While in some cases, clarification of therapeutic objectives may be as simple as direct
patient inquiry, this process will often be confounded by affect, cognitive decline, social
pressures, and/or family dynamics, especially in situations involving advance directives or
healthcare proxies. Furthermore, given that aging is dynamic, therapeutic goals may fluctuate
relative to advancing age and circumstances. Interviewing techniques and assessment strategies
must be efficient, sensitive, and reliable for recurrent assessments for a wide range of
personalities and settings.
Risk stratification is a related dimension of assessment that is particularly important in
assessing eligibility of older adults for CV procedures (38,39,40). The goal is not to restrict
treatment, but to better select patients for therapy who are most likely to benefit. The decision to
undertake revascularization should be based not solely on results of imaging procedures and
anatomical criteria, but on aggregate patient circumstances. Coronary anatomy is relevant, but
so too are comorbid features (e.g., renal, pulmonary) that impact procedural success and
complications. Likewise, even technically successful revascularizations may culminate
suboptimally if cognitive, comorbid, and social limitations were not recognized and addressed
prior to undertaking the procedure. Beyond conventional parameters of coronary anatomy and
comorbidies, seminal work by Fried (41) highlights that many aspects of frailty also impact CV
outcomes; e.g., unintentional weight loss, weakness, self-reported exhaustion, slowness of gait
speed, low activity, and poor grip strength are important considerations. Assessments once seen
as “soft” or subjective (e.g., fatigue, weakness, gait speed) are now increasingly acknowledged
as providing important prognostic information. Such innovative assessments have been
10
reinforced by tools to increase their reliably and objectivity (42,43,44,45), important refinements
to refute those who still see them as soft and inconsequential. Cognition (delirium risk) (46),
social support, and mood (depression) (47) must be considered in assessing risk. Concomitant
pharmacotherapy should also be taken into consideration; e.g., chronic need for warfarin
increases bleeding risk following PCI, and may affect the choice of anti-platelet therapy or the
type of stent to deploy (i.e. bare metal vs. drug-eluting stent) (48).

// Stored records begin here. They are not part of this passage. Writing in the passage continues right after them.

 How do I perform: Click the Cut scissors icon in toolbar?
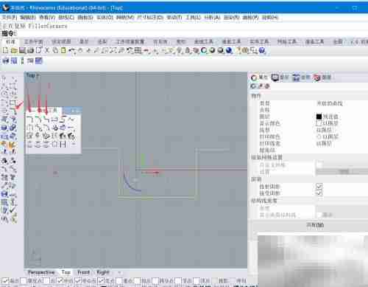click(47, 50)
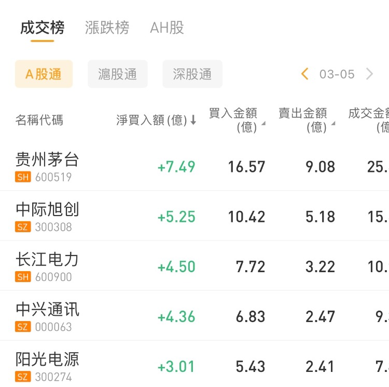Select the A股通 filter
The image size is (389, 387).
44,74
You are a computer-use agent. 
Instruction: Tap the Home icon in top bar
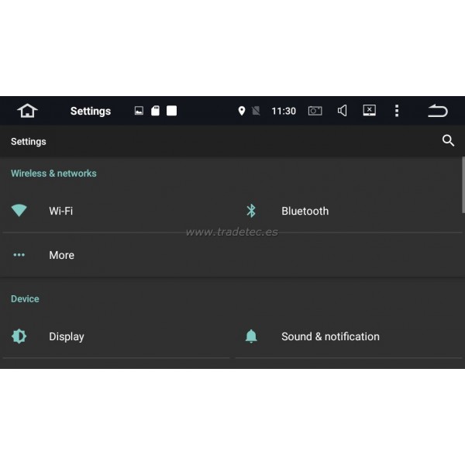(x=27, y=111)

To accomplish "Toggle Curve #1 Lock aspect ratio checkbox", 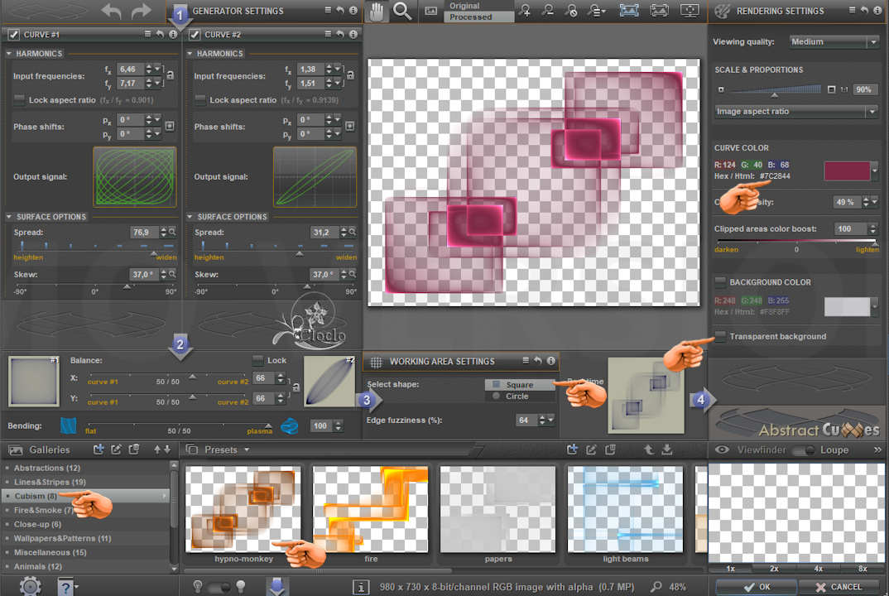I will pyautogui.click(x=20, y=100).
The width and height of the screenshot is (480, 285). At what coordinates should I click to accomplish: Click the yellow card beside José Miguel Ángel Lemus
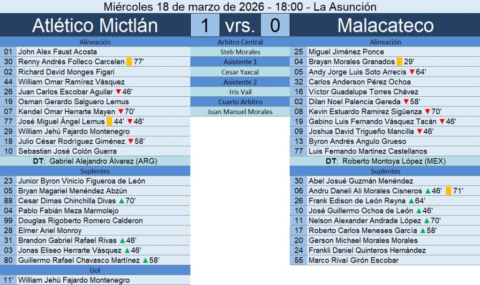(109, 122)
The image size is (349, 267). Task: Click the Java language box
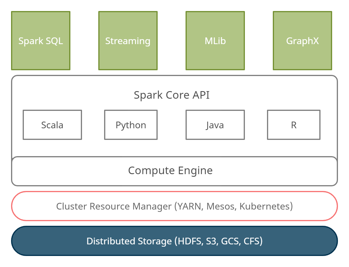pyautogui.click(x=215, y=125)
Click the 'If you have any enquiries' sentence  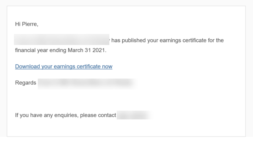[x=66, y=115]
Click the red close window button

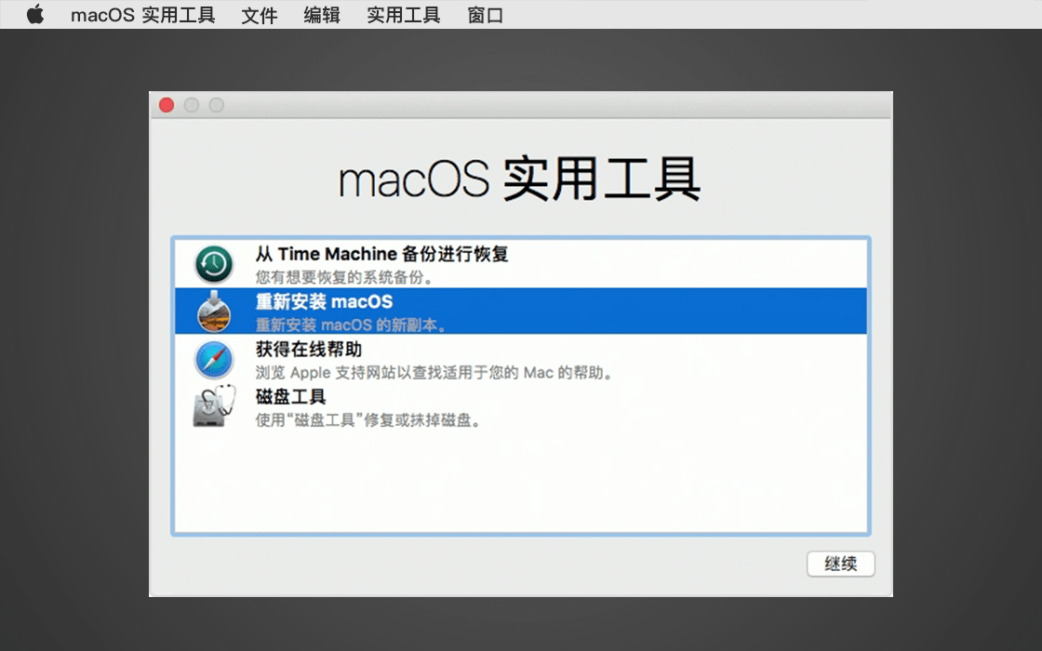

For patients prioritizing quality of life, function, independence and other clinical goals
over longevity benefits, therapeutic strategies must shift. While digoxin did not reduce mortality
in the DIG trial, more important may be its benefit in reducing heart failure symptoms and
related hospitalizations in older patients (49). Although milrinone for systolic HF may be
associated with increased mortality risk, its potential to increase function and quality of life may
seem worth that risk to an elderly patient (50). Even therapeutic bastions like beta-blockers may
seem less useful for frail heart failure patients whose vulnerability to chronotropic incompetence
(and potential need for a pacemaker with associated procedural risks and other adverse
outcomes) and functional decrement may outweigh their life-prolonging benefits.

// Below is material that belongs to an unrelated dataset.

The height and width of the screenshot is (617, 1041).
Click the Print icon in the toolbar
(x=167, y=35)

Similarly, rationale for stents, devices, and surgery must be reconsidered in terms of their
value with respect to the personalized clinical goals of each patient. Whereas the utility of
revascularization to increase life expectancy may seem nebulous, its value may seem relatively
clearcut if improved function, quality of life, and independence are the primary therapeutic
objectives (51). Treatment pathways can be delineated in ways that help patients, families, and
allied caregivers understand which older patients are most likely to benefit. Likewise,
procedures can be refined and standardized to better facilitate these goals (e.g., type of stent,
hybrid procedures, and/or adjunctive therapy). The onus is on cardiologists to achieve
11
technological and methodological advances to best assure excellent outcomes for seniors, and to
disseminate these refinements as priorities. Bivalirudin and fondaparinux may, for example, be
better anti-thrombin agents for older adults undergoing PCI (52,53,54). Sheath sizes, antiplatelet therapy, and other clinical processes may be better tailored to specific patient criteria.
Similar approaches to minimize age-related renal toxicity, delirium, and other morbidity are all
mandated.
Fundamental strategies of therapy may also change to better manage the risks and
limitations associated with age, and to achieve outcomes that are particularly valued. The recent
report of success with Transcutaneous Aortic Valve Implantation (TAVI) in patients ineligible
for traditional valve surgery provides an excellent example of how technological advances may
better facilitate successful patient-oriented outcomes (e.g., improved independence and quality of
life) for patients who would be unlikely to benefit from traditional therapeutic strategies (55).
Improving communications and transitions for older CVD patients
Improved communications are vital to all dimensions of care. Many older adults have
natural barriers to optimal communication due in part to diminished cognitive and memory
capacities, auditory and visual impairments, and limited social support, as well as the complexity
of their medical issues (i.e., it is simply hard for many to understand the concepts).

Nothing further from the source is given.